Verzoeker heeft bij Air France een vlucht van Stuttgart naar Helsinki via Parijs geboekt voor 18-07-2013. Air France voert het gedeelte Stuttgart-Parijs volgens dienstregeling uit maar met de aansluitende vlucht naar Helsinki met verweerster Finnair loopt verzoeker meer dan drie uur vertraging op. Verzoeker vordert bij de DUI Rb Stuttgart een financiële compensatie van € 400 op grond van Vo. 261/2004. Die vordering wordt niet-ontvankelijk verklaard wegens ontbrekende internationale bevoegdheid, zoals door verweerster gesteld. Ook in hoger beroep blijft die beslissing gehandhaafd: volgens Vo. 44/2001 zijn de Duitse gerechten weliswaar bevoegd, maar ontbreekt (in DUI) de plaats van uitvoering en is verweerster geen partij bij de overeenkomst van verzoeker met Air France. De zaak ligt nu voor in ‘Revision’ waarbij verzoeker zijn claim handhaaft.

Voor de verwijzende DUI rechter (Bundesgerichtshof) hangt de beslissing in deze zaak af van de uitleg van het gestelde onder artikel 5 punt 1 van de Brussel-I Vo. De overeenkomst betreft de uitvoering van diensten, maar onderhavige vervoersdienst is van de Brussel I-Vo. uitgesloten. Indien de plaats van het schadebrengende feit zou gelden zou alleen Parijs of Helsinki in aanmerking komen. De verwijzende rechter heeft nog niet eerder hoeven beslissen over de vraag of, zoals in onderhavige zaak waar verweerster een vlucht uitvoert in samenwerking met de contracterende partij, verbintenissen uit overeenkomst in de zin van artikel 5 punt 1 van de Vo. ontstaan. Verzoeker kon geen invloed uitoefenen op de door hem met Air France gesloten overeenkomst voor het gehele traject. Verweerster had er rekening mee kunnen houden ook overstappassagiers van Air France te moeten vervoeren naast passagiers die uit Parijs vertrokken.
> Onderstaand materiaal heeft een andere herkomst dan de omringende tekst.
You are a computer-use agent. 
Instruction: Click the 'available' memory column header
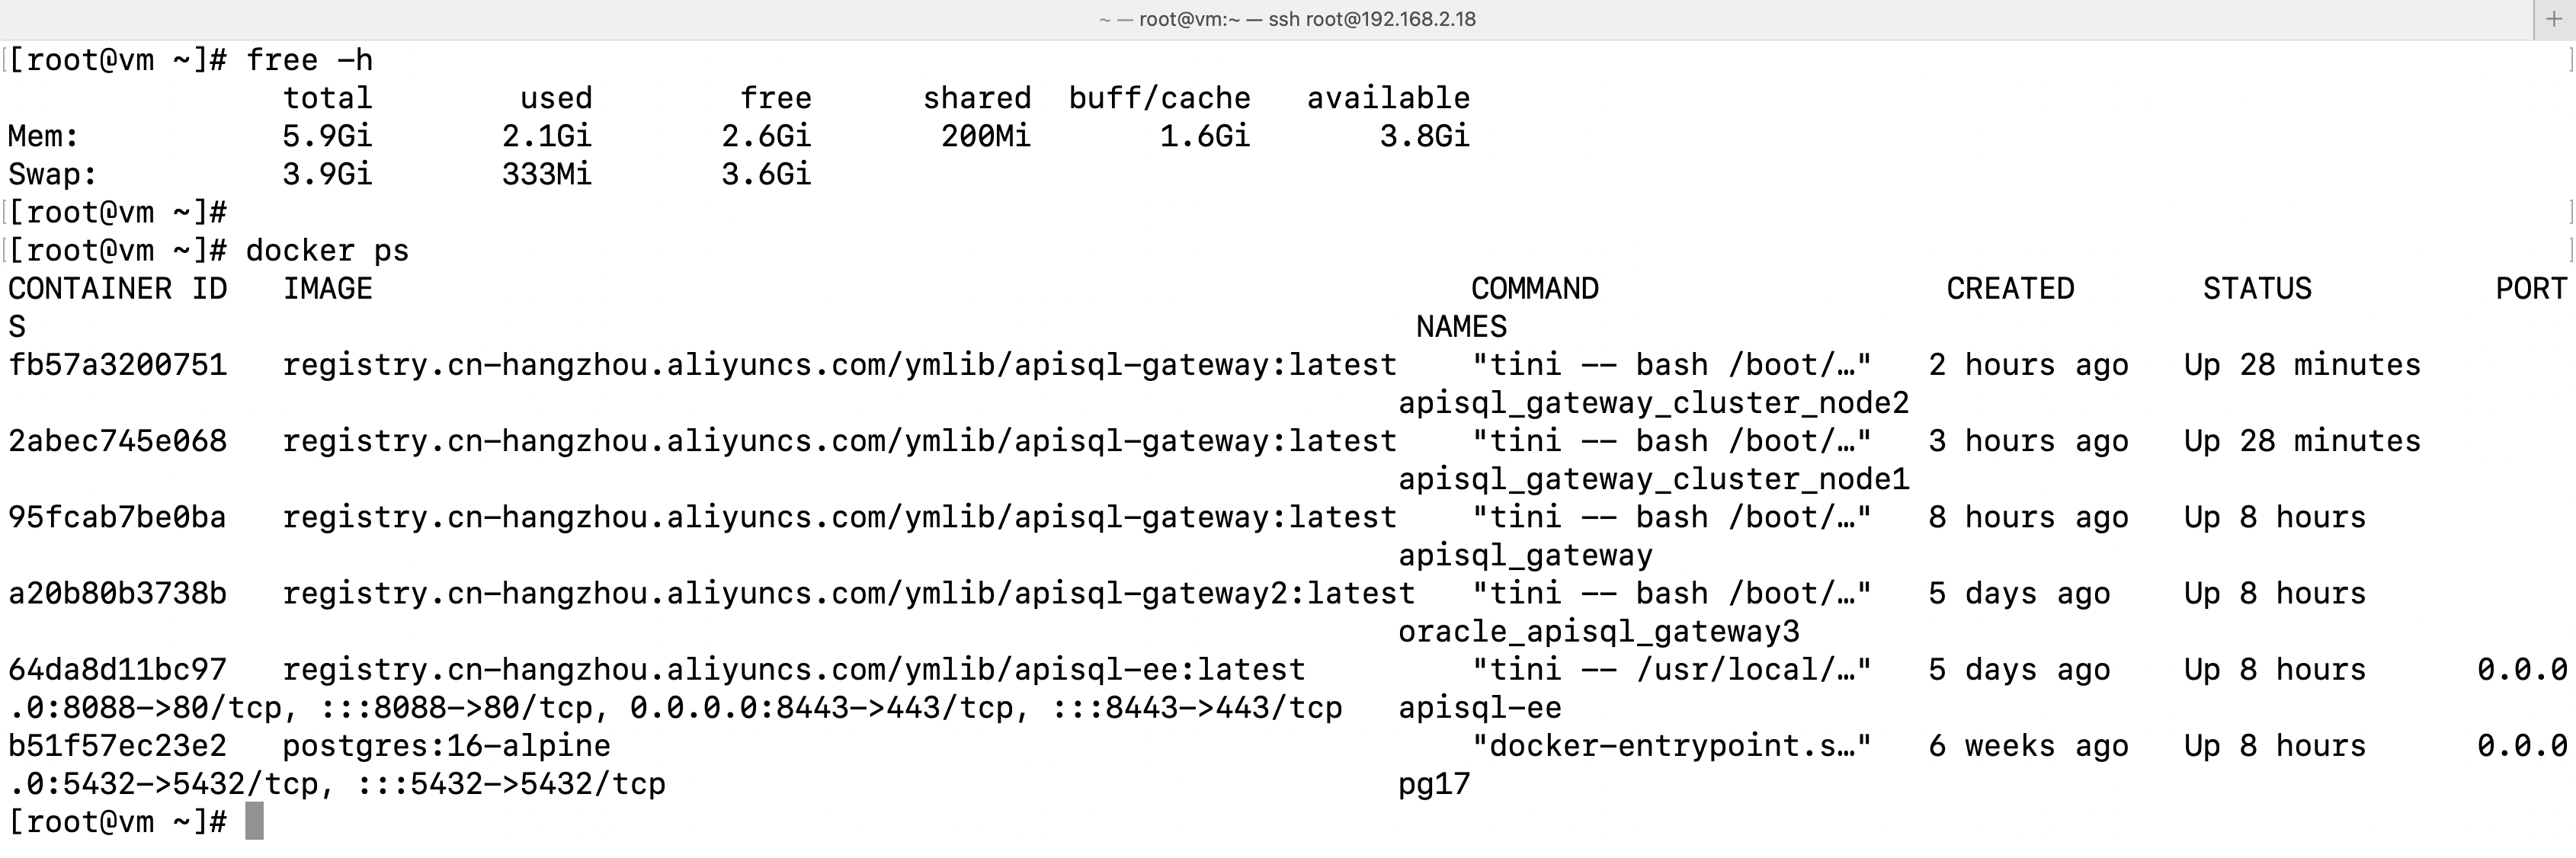coord(1388,98)
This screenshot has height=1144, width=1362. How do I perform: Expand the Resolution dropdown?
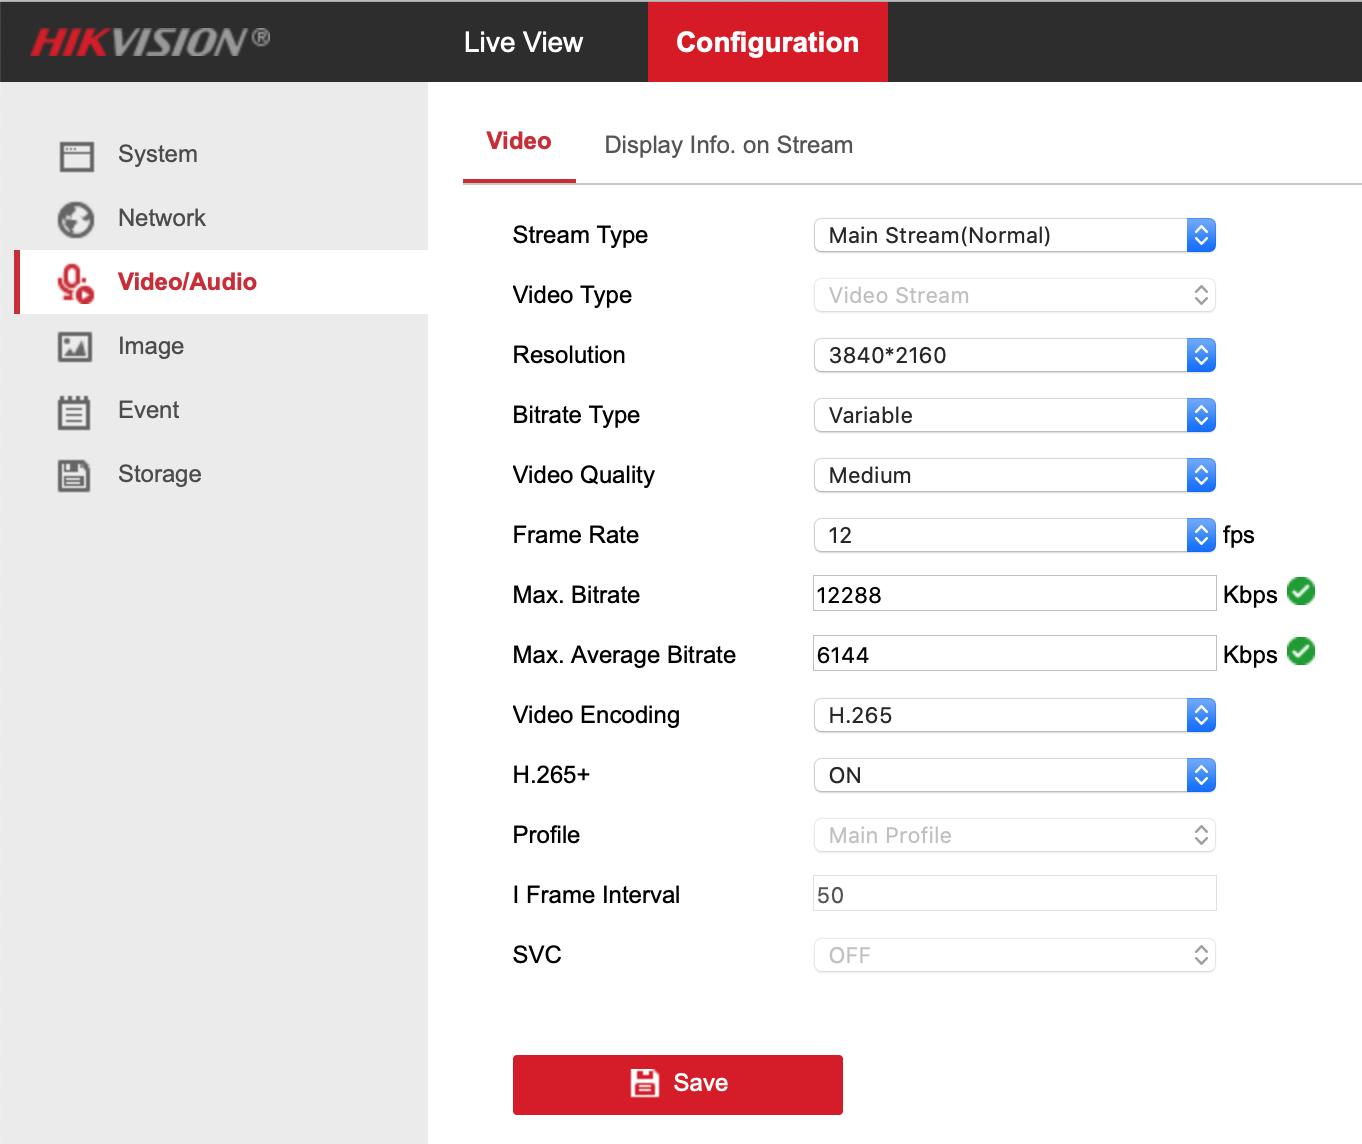[1014, 356]
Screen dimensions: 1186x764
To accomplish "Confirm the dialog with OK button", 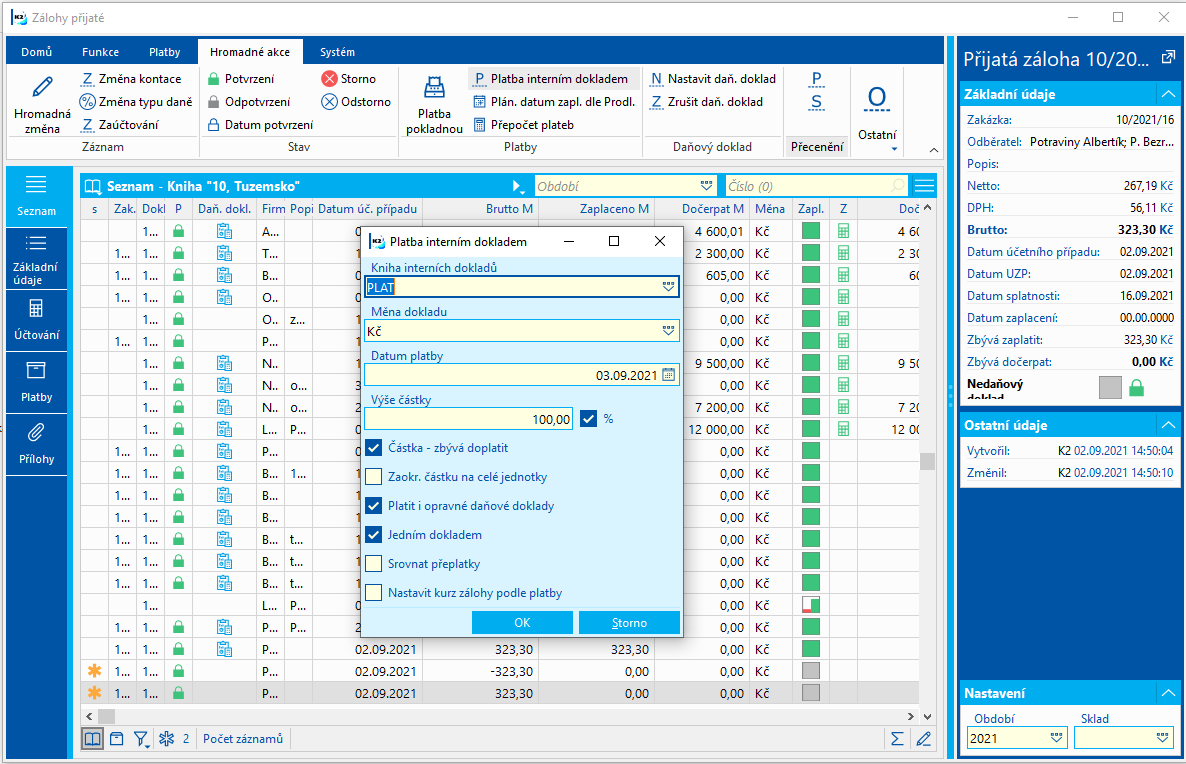I will (522, 623).
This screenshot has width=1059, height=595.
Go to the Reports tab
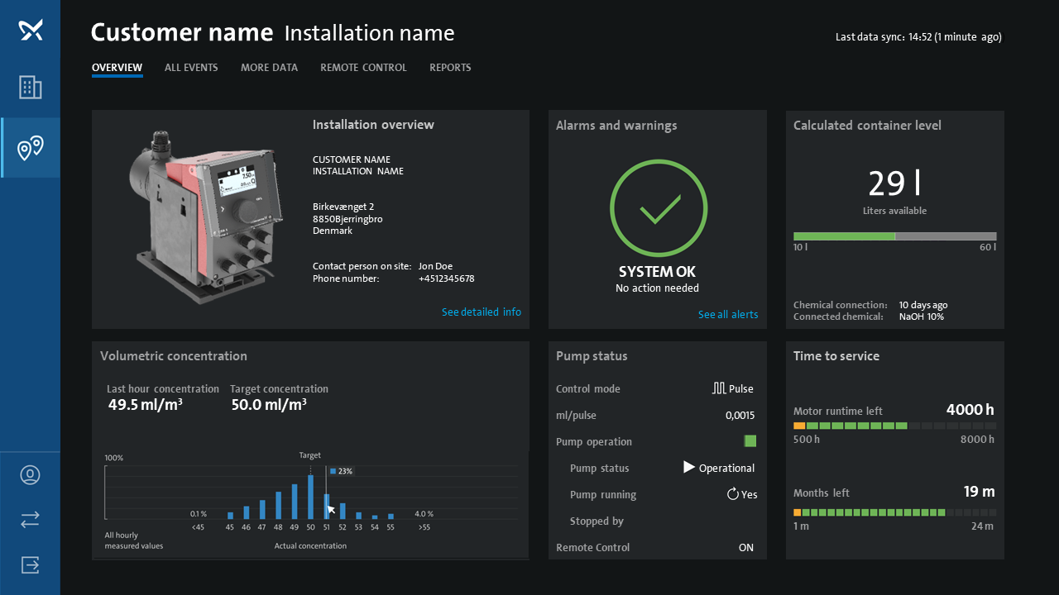tap(450, 68)
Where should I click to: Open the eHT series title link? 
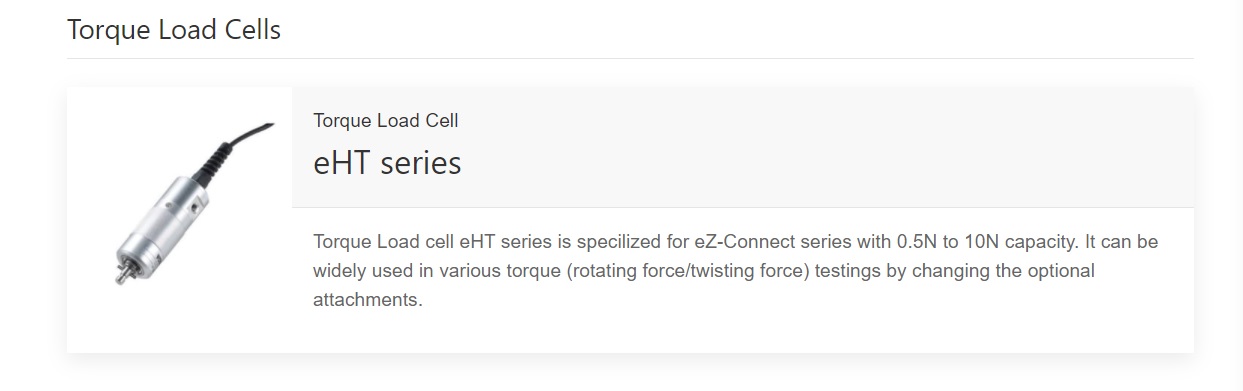(x=387, y=162)
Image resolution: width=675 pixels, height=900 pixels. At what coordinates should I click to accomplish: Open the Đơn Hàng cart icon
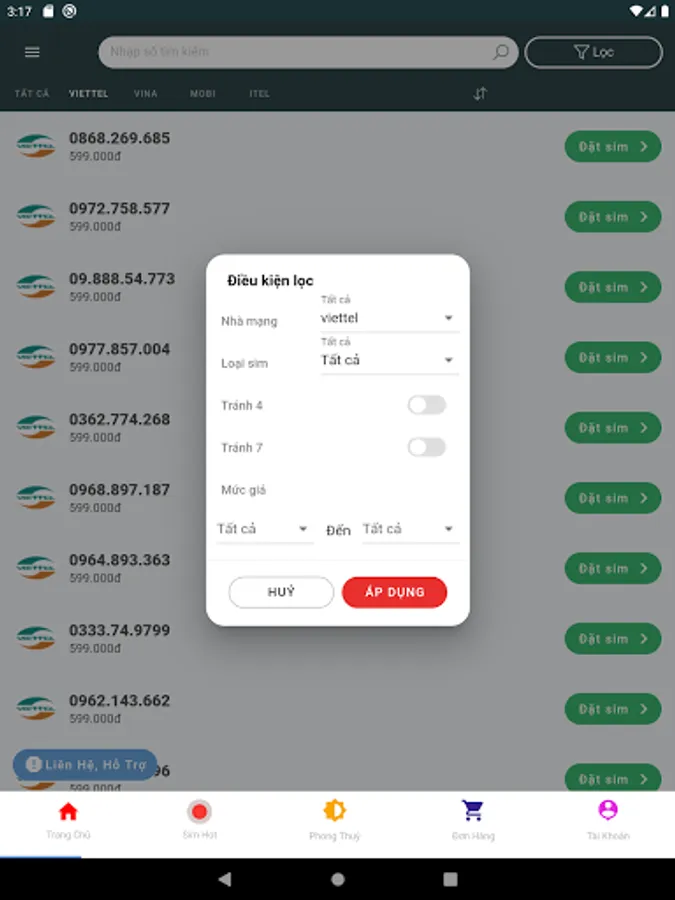pos(471,812)
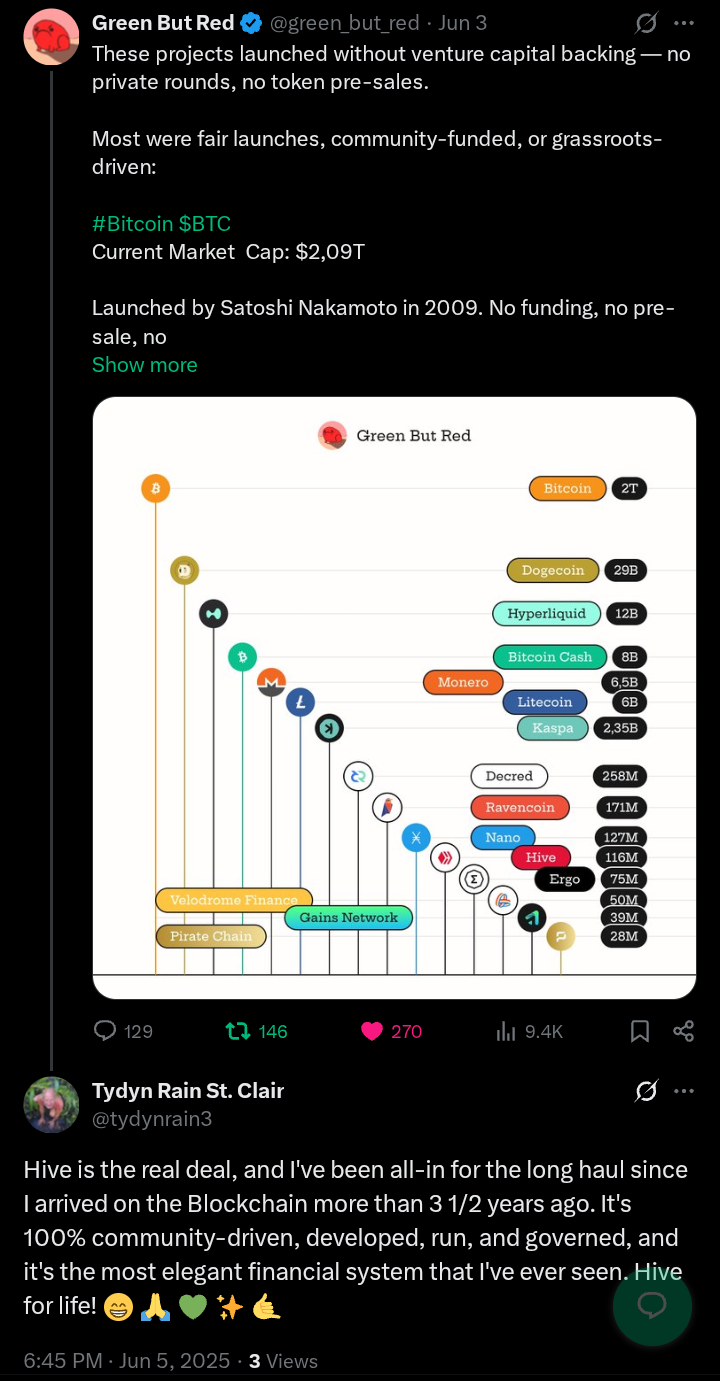Open the @tydynrain3 handle
Viewport: 720px width, 1381px height.
click(152, 1119)
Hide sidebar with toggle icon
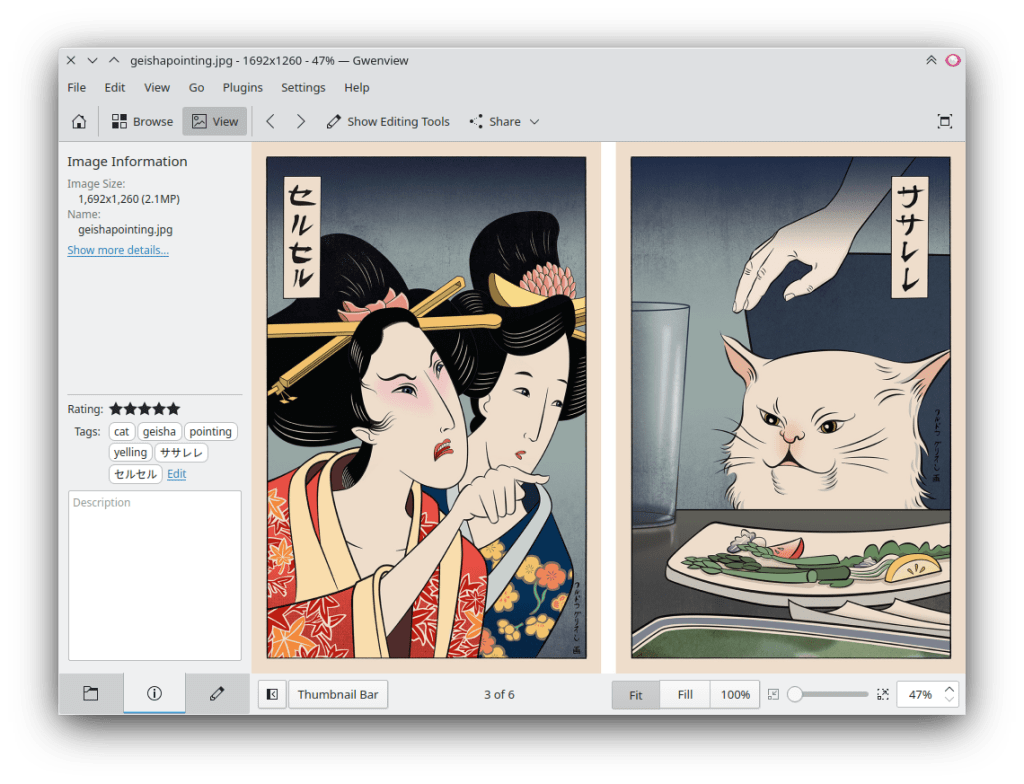Viewport: 1024px width, 784px height. tap(272, 694)
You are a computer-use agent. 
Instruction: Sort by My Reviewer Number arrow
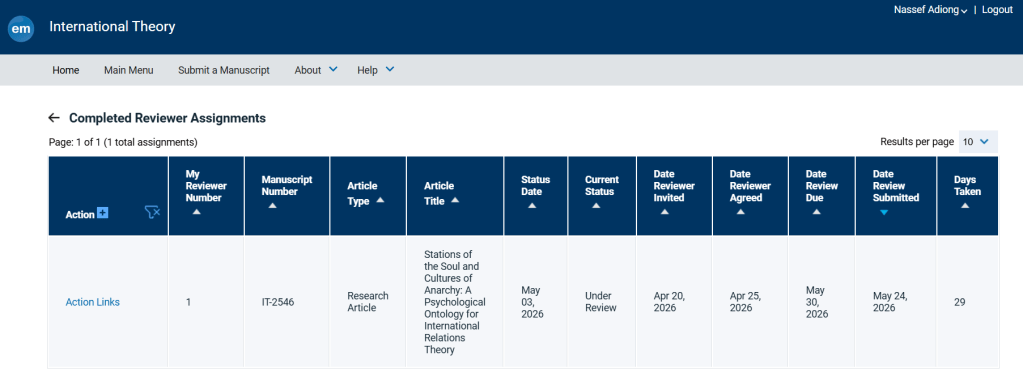197,212
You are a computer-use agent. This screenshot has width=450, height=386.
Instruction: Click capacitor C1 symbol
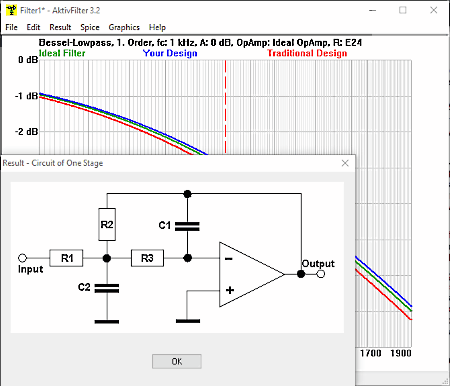[x=187, y=227]
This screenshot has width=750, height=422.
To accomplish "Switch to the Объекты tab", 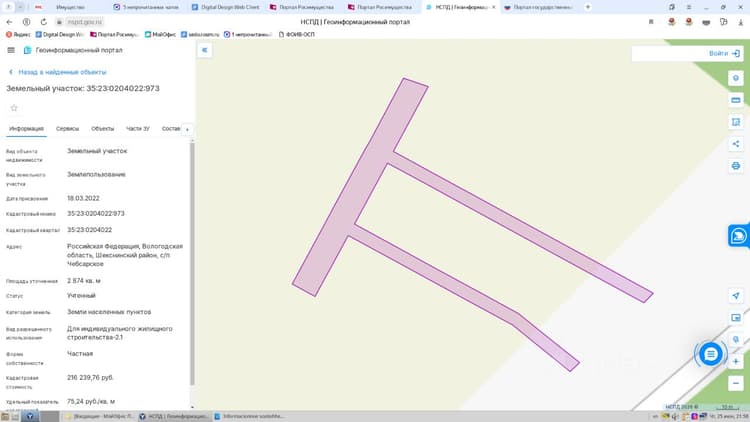I will click(102, 129).
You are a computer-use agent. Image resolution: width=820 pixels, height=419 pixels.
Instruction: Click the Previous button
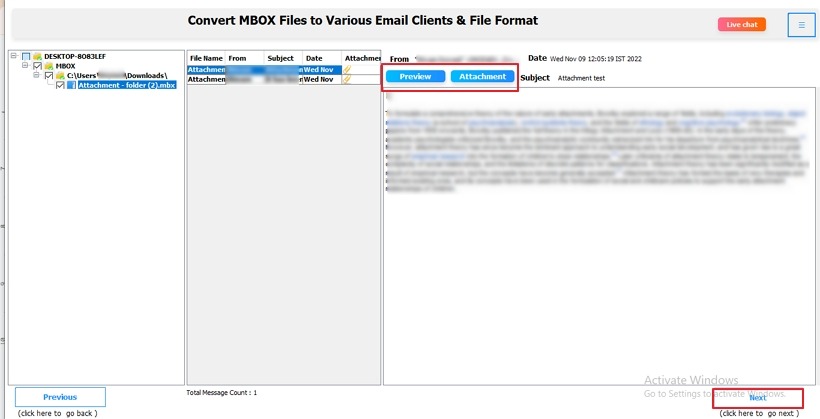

Dit zou een reden kunnen zijn om de eerste plaats van vertrek ook dan als plaats van uitvoering van de verbintenis te beschouwen wanneer de vordering betrekking heeft op rechten krachtens Vo. 261/2004 tegen een uitvoerende luchtvaartmaatschappij die zelf geen contractpartij is van de passagier. De volgende vragen worden aan het HvJEU voorgelegd:
1. Moet artikel 5, punt 1. a), van verordening (EG) nr. 44/2001 van de Raad van 22 december 2000 betreffende de rechterlijke bevoegdheid, de erkenning en de tenuitvoerlegging van beslissingen in burgerlijke en handelszaken, aldus worden uitgelegd dat het begrip „verbintenissen uit overeenkomst” zich mede uitstrekt tot een recht op compensatie op grond van artikel 7 van verordening (EG) nr. 261/2004 van het Europees Parlement en de Raad van 11 februari 2004 tot vaststelling van gemeenschappelijke regels inzake compensatie en bijstand aan luchtreizigers bij instapweigering en annulering of langdurige vertraging van vluchten en tot intrekking van verordening (EEG) nr. 295/91, dat wordt geldend gemaakt tegenover een luchtvaartmaatschappij die de vlucht uitvoert, maar geen contractpartij van de betrokken passagier is?
2. Wanneer artikel 5, punt 1, van verordening nr. 44/2001 van toepassing is: Is bij personenvervoer op een uit meerdere vluchten bestaande vliegverbinding zonder noemenswaardig oponthoud op de overstapluchthavens de plaats van vertrek van het eerste deeltraject te beschouwen als plaats van uitvoering in de zin van artikel 5, punt 1. b), tweede streepje, van verordening nr. 44/2001, ook wanneer de vliegverbinding door verschillende luchtvaartmaatschappijen is uitgevoerd en de vordering is gericht tegen de uitvoerende luchtvaartmaatschappij voor een ander deeltraject, dat langdurige vertraging heeft opgelopen?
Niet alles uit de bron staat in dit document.